====== Texto de leitura ======

Num gesto
que alguns poderão considerar inspirado em Joaquim de Flora, prefigurou José
Marinho o advento de uma “religião do Espírito”, que caracteriza ora como uma
ultrapassagem da “religião cristã”, ora como a própria “religião cristã” na sua
mais apurada expressão. Eis, decerto, a consideração que António Quadros
subscreveria, não tivesse ele defendido que a doutrina das três idades “em
nenhum lugar deitou raízes tão fundas como no nosso país e na nossa cultura”.
Não só, como
faz questão de frisar, no nosso país e na nossa cultura. Daí, desde logo, a sua
referência à Divina Comédia de Dante
que, como salienta, é mesmo “por alguns considerada como apocalipse joaquimita”. Daí ainda a sua referência a Lessing e a
Comte – cuja lei positivista dos três estados “dir-se-ia uma imitação a contrario sensu da teologia da história
do Abade de Flora” –, daí ainda a sua referência a Fichte e a Hegel – cuja
filosofia da história “pode ser considerada como uma tradução filosófica e
moderna da teoria de Joaquim de Flora” –, daí ainda, enfim, a sua referência a
Schelling e ao próprio Marx.
Apesar de
ter influenciado, de uma forma ou de outra, todos esses filósofos, entende
António Quadros que é “na obra dos filósofos que dominaram os dois últimos
séculos da nossa cultura” que a influência de Joaquim de Flora mais se faz
sentir, exemplificando essa sua tese com a referência que faz às obras de
Agostinho da Silva, Álvaro Ribeiro, Fernando Pessoa e Jaime Cortesão – o
primeiro “pela via de uma metanóia mítica e mística”, o segundo “pela via
filosófica e pedagógica”, o terceiro “pela via alquímico-poética”, o quarto
“pela via historiográfica”.
Não
contestamos aqui nenhum dos exemplos que nos dá António Quadros – ainda que não
na mesma medida, concordamos com todos eles, particularmente no caso de
Agostinho da Silva, que, aliás, na nossa perspectiva, foi, dos quatro, aquele
que mais expressamente valorizou o legado joaquimita, tendo mesmo chegado a
afirmar a seu respeito o seguinte: “O Joaquim de Flora achou uma solução para o
caso, que é haver Trindade ao mesmo tempo, simultânea, jogando com a eternidade
e o tempo. A eternidade e o tempo são distinções nossas, mas na realidade não
há distinção nenhuma (…). Pode ser que no mundo tudo se passe estando tudo no
absoluto (…), e se há uma História no tempo, a História tem que ter uma época
do Pai, uma época do Filho e uma época do Espírito Santo.”.

====== Conjunto de dados ======

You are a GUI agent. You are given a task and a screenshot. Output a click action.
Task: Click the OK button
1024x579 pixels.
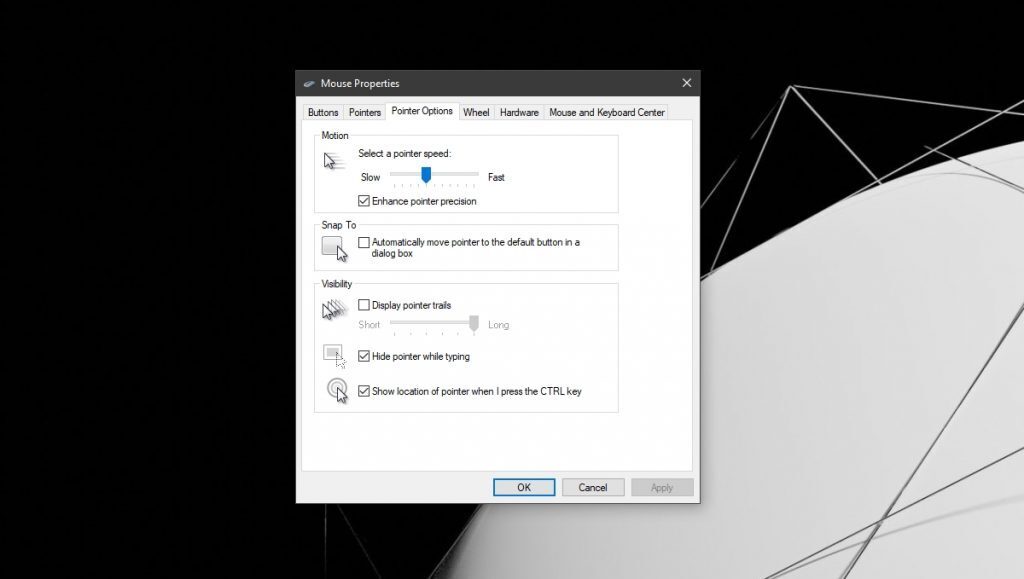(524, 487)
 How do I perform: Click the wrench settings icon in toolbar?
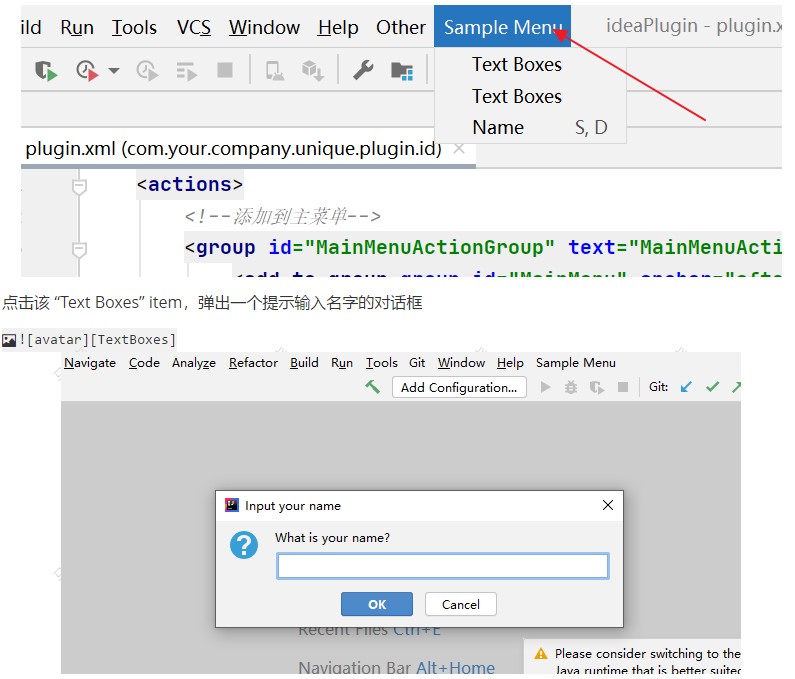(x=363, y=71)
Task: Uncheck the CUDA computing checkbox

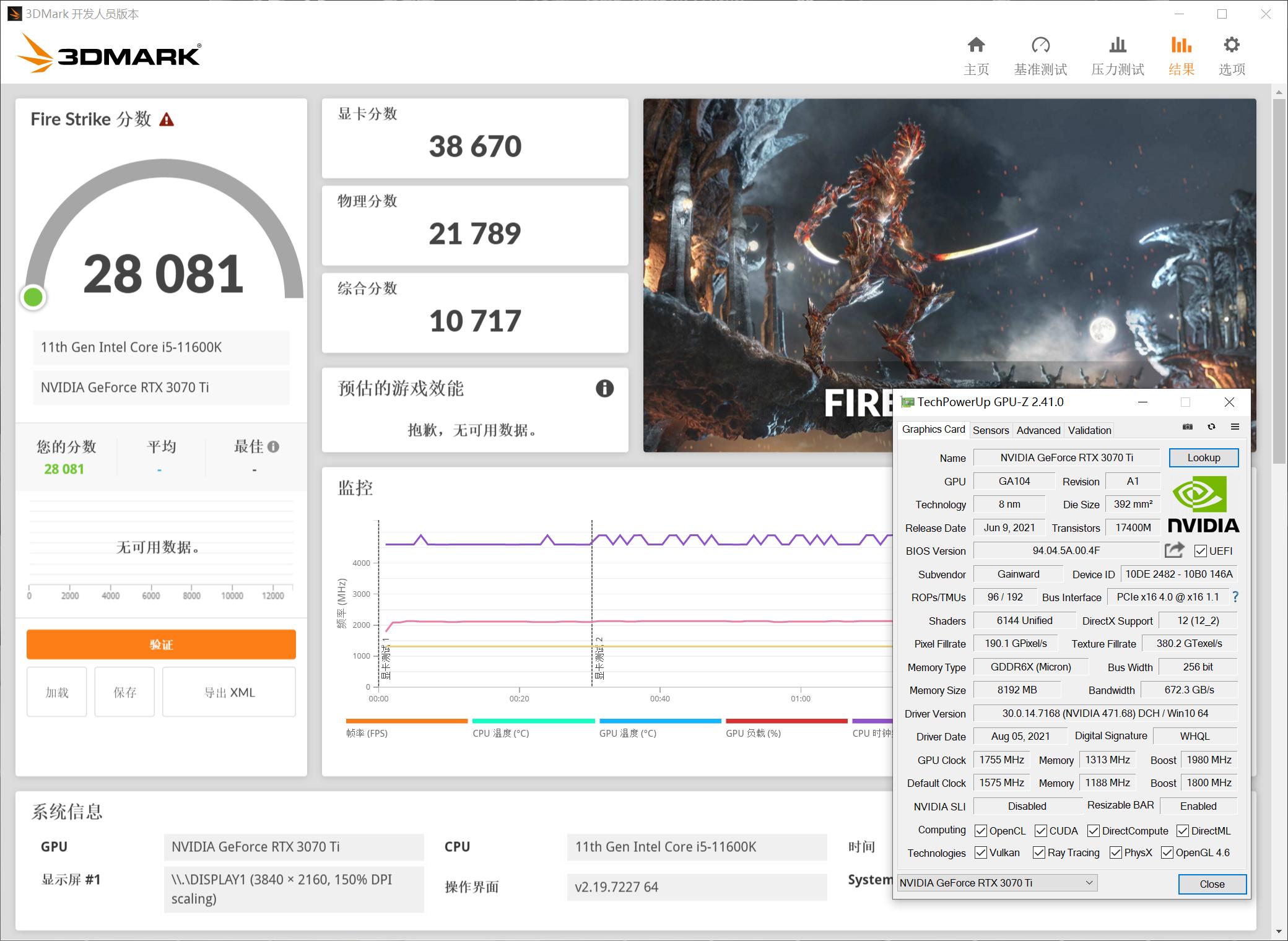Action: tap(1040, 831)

======
====== Conjunto de dados ======

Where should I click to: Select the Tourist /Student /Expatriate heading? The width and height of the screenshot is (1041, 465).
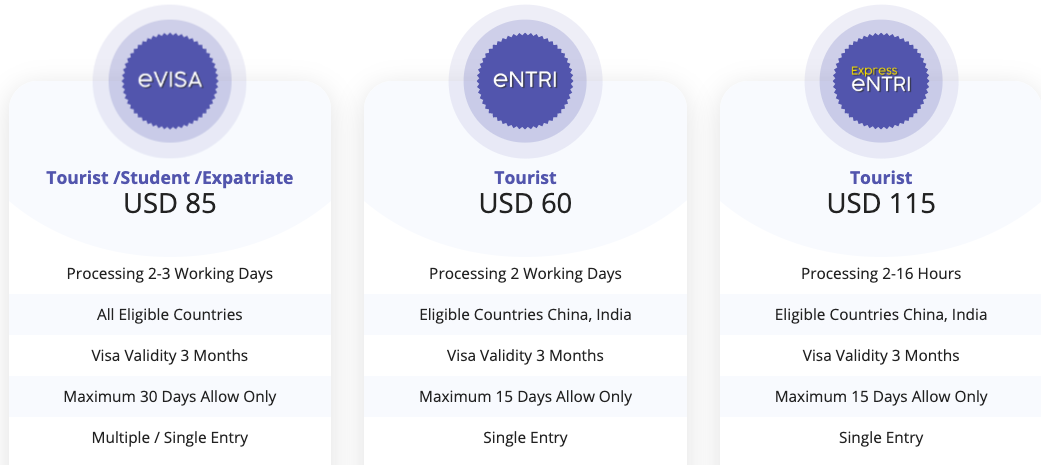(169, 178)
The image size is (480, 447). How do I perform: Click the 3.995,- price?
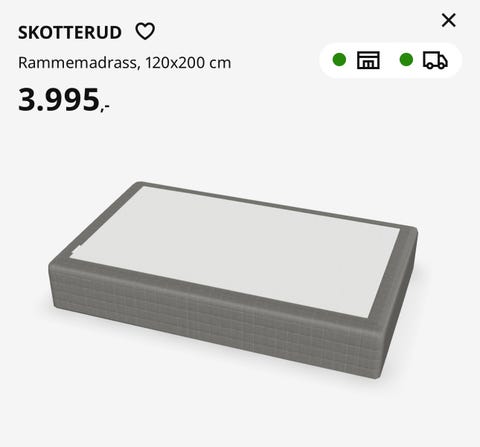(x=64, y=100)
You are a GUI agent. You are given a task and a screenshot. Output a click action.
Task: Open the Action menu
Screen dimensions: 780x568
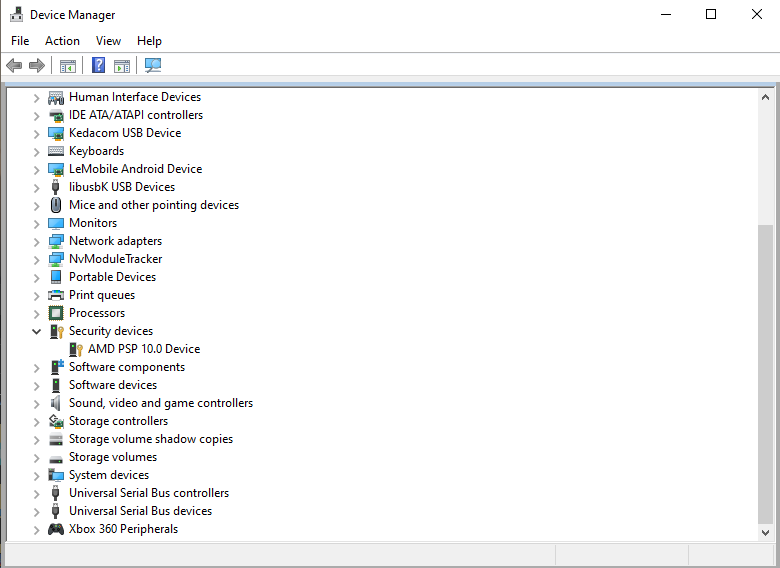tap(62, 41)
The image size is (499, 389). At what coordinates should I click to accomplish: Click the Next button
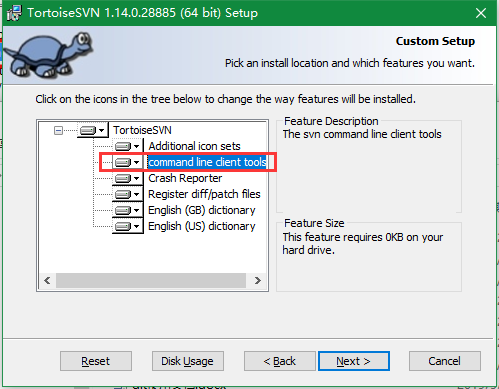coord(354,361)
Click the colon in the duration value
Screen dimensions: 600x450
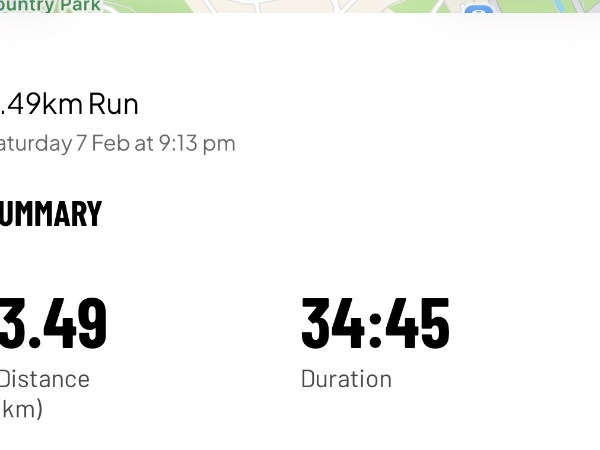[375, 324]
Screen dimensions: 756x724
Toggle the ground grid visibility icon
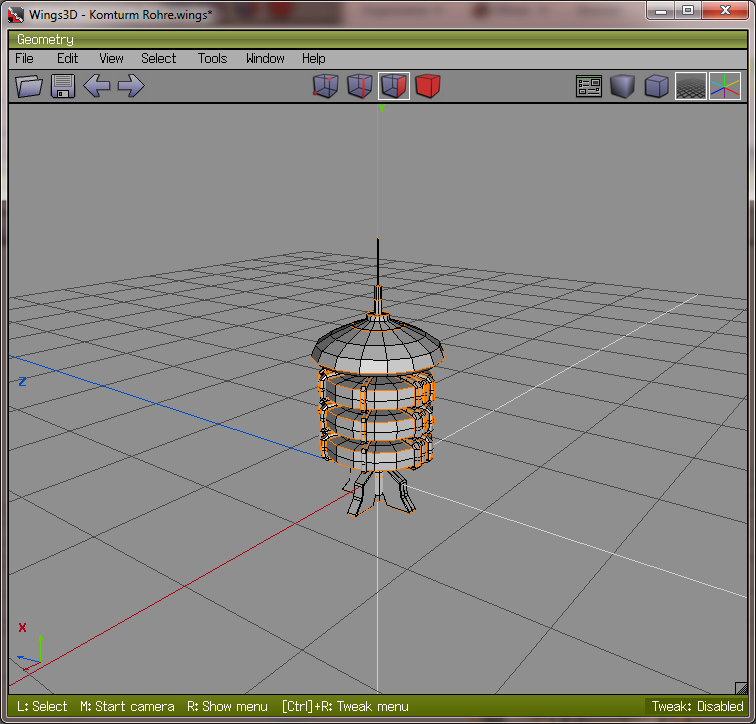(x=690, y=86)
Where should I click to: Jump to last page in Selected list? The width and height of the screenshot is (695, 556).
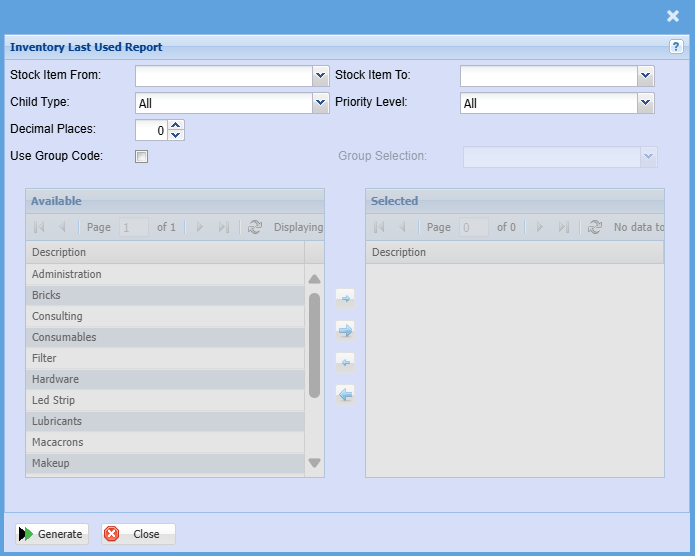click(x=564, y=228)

======
====== Conjunto de dados ======

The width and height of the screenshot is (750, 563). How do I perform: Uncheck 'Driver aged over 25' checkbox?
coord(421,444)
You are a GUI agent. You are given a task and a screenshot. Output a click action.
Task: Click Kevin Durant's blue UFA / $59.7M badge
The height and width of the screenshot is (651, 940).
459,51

======

§ **Tarefa A**: Reescreva o trecho do texto sobre Joaquim de Flora que começa em "Não só, como" e termina em "ao próprio Marx.", substituindo "Hegel" por "Spinoza".
§ **Tarefa B**: Cite literalmente, entre as linhas de dados, o trecho que começa na linha que contém "The image size is (480, 447)." e termina na linha que contém "click(x=564, y=228)", com ambas incluídas. Deixe as imagens de fora da resposta.

§ **Resposta correta A**:
Não só, como
faz questão de frisar, no nosso país e na nossa cultura. Daí, desde logo, a sua
referência à Divina Comédia de Dante
que, como salienta, é mesmo “por alguns considerada como apocalipse joaquimita”. Daí ainda a sua referência a Lessing e a
Comte – cuja lei positivista dos três estados “dir-se-ia uma imitação a contrario sensu da teologia da história
do Abade de Flora” –, daí ainda a sua referência a Fichte e a Spinoza – cuja
filosofia da história “pode ser considerada como uma tradução filosófica e
moderna da teoria de Joaquim de Flora” –, daí ainda, enfim, a sua referência a
Schelling e ao próprio Marx.

§ **Resposta correta B**:
The image size is (480, 447). How do I perform: Click the 3.995,- price?
(x=64, y=100)
You are a GUI agent. You are given a task and a screenshot. Output a click action.
Task: Open the Action menu
Screen dimensions: 780x568
tap(62, 41)
The image size is (499, 389). At what coordinates should I click to accomplish: Click the Next button
coord(354,361)
Click the colon in the duration value
Screen dimensions: 600x450
[375, 324]
Screen dimensions: 756x724
Toggle the ground grid visibility icon
(x=690, y=86)
Where should I click to: Jump to last page in Selected list? The width and height of the screenshot is (695, 556).
click(x=564, y=228)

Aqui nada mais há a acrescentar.